[Collected data entries]
* * * * * * *

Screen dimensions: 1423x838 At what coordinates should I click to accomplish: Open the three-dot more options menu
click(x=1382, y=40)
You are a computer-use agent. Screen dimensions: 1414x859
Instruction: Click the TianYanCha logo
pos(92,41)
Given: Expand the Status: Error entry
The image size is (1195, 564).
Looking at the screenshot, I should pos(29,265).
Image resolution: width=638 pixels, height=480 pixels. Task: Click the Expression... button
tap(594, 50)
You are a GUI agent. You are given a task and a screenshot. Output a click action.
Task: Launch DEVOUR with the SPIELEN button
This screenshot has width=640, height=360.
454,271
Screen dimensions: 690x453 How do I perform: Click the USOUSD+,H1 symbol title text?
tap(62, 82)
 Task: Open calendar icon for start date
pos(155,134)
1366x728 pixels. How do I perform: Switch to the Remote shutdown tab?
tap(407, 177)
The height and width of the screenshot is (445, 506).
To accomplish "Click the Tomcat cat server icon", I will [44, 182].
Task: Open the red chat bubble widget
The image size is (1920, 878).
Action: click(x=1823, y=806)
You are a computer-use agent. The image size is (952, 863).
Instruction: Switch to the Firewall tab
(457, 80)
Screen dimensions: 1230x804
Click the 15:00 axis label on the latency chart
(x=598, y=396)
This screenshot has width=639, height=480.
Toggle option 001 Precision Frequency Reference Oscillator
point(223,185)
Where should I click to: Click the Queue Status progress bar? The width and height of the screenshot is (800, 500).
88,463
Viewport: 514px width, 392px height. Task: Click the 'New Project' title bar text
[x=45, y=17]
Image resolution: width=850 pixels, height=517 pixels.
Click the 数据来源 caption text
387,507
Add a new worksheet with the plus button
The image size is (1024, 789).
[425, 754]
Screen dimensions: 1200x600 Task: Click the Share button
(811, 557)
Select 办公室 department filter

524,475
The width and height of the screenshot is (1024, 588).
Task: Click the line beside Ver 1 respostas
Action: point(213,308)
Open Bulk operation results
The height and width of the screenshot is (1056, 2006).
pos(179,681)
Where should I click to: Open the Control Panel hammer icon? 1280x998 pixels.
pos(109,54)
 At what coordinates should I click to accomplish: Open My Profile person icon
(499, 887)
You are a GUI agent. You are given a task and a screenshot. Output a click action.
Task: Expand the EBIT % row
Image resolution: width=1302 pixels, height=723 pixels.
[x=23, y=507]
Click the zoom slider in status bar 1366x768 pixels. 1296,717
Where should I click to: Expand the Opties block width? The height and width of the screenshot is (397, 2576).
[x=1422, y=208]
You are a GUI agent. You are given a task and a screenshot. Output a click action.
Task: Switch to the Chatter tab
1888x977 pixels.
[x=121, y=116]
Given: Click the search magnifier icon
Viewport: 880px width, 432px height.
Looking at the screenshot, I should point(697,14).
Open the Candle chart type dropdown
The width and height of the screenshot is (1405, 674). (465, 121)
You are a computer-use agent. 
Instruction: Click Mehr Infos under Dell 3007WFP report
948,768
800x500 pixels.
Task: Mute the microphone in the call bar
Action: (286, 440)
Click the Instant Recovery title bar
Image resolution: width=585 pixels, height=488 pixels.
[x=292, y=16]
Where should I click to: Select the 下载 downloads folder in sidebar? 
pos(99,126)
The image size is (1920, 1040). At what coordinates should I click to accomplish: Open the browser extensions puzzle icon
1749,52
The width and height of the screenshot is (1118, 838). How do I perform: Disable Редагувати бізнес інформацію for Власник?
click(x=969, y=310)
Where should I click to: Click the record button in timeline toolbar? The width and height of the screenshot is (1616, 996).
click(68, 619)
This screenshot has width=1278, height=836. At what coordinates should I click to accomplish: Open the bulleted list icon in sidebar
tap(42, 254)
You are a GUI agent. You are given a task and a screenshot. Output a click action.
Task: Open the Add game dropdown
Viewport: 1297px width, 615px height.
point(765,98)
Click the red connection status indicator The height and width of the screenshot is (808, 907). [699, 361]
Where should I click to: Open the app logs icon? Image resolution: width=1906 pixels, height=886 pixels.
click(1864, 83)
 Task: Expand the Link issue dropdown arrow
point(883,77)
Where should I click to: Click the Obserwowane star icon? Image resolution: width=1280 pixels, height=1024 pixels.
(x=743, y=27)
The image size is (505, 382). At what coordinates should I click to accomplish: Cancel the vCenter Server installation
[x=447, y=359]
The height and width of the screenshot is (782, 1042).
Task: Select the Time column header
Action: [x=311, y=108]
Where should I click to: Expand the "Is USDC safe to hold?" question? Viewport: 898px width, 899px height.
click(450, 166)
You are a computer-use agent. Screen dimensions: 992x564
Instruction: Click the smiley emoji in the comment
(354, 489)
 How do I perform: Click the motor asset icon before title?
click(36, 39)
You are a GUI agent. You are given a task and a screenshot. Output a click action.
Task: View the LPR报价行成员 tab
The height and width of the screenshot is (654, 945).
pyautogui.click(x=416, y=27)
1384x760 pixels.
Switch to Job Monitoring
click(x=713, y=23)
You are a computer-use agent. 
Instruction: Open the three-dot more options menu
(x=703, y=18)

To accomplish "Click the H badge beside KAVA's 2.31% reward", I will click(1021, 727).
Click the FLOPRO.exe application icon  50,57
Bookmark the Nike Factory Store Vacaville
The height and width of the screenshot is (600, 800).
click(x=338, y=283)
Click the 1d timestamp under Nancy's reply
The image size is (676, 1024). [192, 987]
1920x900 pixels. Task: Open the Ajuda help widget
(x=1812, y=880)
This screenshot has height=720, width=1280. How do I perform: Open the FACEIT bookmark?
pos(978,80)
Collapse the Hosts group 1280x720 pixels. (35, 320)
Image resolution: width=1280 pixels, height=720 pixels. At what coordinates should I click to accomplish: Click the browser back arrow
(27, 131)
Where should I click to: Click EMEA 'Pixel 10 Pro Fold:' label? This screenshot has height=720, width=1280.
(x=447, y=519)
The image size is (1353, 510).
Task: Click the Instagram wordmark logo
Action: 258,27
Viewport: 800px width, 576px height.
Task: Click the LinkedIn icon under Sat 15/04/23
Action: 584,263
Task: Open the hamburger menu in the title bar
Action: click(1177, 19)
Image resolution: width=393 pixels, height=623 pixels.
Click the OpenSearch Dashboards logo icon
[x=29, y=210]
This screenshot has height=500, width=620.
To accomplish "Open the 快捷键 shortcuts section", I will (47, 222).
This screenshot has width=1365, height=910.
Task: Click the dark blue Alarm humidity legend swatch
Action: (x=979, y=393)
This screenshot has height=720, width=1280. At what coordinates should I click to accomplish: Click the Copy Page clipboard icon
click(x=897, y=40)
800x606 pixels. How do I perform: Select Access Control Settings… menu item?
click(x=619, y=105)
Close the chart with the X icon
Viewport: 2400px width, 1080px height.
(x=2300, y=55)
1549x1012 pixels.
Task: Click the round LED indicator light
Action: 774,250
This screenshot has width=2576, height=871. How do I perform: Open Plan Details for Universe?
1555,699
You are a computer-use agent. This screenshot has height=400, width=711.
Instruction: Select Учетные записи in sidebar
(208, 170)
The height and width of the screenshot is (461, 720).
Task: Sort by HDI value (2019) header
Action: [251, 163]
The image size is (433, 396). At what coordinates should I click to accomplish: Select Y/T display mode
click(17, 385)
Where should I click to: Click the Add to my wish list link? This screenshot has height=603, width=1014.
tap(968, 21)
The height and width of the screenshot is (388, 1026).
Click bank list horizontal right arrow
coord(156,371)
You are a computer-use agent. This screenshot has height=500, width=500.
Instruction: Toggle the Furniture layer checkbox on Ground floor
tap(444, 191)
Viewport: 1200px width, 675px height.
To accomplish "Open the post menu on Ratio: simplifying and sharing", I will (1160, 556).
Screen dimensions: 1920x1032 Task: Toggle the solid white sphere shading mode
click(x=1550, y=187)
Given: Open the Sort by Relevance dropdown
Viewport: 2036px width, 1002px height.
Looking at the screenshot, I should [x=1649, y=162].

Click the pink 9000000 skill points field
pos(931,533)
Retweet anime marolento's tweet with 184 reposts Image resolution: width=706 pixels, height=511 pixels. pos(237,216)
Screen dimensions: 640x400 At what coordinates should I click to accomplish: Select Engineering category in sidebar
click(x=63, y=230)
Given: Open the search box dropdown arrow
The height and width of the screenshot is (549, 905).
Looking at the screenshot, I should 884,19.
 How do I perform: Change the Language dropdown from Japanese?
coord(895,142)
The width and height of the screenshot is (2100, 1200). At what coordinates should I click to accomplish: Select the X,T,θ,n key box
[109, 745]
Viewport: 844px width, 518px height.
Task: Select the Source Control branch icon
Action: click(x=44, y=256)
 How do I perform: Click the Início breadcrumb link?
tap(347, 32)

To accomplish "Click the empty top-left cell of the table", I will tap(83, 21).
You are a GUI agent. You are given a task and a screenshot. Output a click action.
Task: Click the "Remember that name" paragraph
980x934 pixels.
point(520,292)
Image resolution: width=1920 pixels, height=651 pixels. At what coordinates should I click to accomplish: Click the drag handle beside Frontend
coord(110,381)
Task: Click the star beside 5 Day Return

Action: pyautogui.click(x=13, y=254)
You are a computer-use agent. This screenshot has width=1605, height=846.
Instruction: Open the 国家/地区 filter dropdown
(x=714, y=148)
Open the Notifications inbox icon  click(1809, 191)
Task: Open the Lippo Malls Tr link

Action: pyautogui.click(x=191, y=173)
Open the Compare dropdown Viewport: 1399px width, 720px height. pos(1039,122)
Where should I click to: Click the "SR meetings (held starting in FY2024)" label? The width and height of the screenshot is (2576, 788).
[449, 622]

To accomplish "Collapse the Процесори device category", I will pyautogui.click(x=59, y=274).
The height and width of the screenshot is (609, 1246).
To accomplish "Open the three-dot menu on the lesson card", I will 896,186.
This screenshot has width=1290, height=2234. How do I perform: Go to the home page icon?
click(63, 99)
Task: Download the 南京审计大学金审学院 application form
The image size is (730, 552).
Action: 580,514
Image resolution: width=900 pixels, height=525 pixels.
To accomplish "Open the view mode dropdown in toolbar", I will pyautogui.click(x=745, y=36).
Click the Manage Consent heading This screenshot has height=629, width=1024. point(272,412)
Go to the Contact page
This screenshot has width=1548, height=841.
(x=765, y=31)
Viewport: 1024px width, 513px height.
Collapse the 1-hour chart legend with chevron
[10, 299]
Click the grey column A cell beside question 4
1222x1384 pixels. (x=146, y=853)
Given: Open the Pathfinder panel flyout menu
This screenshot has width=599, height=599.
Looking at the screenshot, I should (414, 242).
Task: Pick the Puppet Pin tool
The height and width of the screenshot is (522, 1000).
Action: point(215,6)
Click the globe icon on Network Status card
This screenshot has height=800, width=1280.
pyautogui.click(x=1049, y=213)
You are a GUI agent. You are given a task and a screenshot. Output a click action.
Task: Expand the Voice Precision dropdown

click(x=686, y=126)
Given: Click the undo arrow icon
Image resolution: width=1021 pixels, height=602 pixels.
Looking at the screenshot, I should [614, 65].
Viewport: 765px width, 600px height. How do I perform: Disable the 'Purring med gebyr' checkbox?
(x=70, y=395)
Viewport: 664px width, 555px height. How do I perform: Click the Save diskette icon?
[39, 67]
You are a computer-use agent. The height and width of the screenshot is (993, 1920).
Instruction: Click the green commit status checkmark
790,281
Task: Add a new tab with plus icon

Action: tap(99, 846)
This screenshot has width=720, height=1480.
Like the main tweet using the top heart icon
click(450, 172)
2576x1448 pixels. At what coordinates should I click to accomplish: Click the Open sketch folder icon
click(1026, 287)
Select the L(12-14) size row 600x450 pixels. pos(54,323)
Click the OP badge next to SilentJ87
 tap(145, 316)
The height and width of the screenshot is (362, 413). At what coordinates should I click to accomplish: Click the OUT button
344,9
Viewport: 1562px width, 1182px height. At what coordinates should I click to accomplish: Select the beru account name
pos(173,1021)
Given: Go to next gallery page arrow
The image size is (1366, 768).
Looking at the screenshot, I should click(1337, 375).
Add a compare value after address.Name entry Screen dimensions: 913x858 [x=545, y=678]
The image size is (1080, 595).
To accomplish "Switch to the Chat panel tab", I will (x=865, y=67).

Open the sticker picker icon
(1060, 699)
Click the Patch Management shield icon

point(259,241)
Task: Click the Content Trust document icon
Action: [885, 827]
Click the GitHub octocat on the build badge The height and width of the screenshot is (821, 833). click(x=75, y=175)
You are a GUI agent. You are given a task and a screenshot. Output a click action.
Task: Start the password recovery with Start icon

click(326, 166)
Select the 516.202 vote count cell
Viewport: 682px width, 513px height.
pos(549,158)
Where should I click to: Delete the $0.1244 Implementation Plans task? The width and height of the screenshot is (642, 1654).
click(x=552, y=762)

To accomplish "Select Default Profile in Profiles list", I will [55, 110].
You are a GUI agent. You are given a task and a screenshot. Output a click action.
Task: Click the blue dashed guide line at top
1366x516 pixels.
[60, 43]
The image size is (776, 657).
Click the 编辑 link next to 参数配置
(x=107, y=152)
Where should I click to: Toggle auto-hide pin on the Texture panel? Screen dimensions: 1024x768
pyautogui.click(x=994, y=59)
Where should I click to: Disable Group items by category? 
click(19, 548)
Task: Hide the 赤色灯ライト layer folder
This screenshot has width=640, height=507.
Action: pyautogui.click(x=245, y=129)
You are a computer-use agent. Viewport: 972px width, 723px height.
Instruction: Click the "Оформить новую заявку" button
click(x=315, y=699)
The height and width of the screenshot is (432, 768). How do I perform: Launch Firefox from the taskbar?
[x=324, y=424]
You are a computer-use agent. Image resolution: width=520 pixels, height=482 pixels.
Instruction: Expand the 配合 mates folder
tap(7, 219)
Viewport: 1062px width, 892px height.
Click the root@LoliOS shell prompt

* * * * * * *

Up to and including the line that holds "Given: Expand the Status: Error entry", reproduce the records above exactly from their first line, and give nothing else.

◆ **RESULT**
Screen dimensions: 1423x838 At what coordinates should I click to accomplish: Open the three-dot more options menu
click(x=1382, y=40)
You are a computer-use agent. Screen dimensions: 1414x859
Instruction: Click the TianYanCha logo
pos(92,41)
Given: Expand the Status: Error entry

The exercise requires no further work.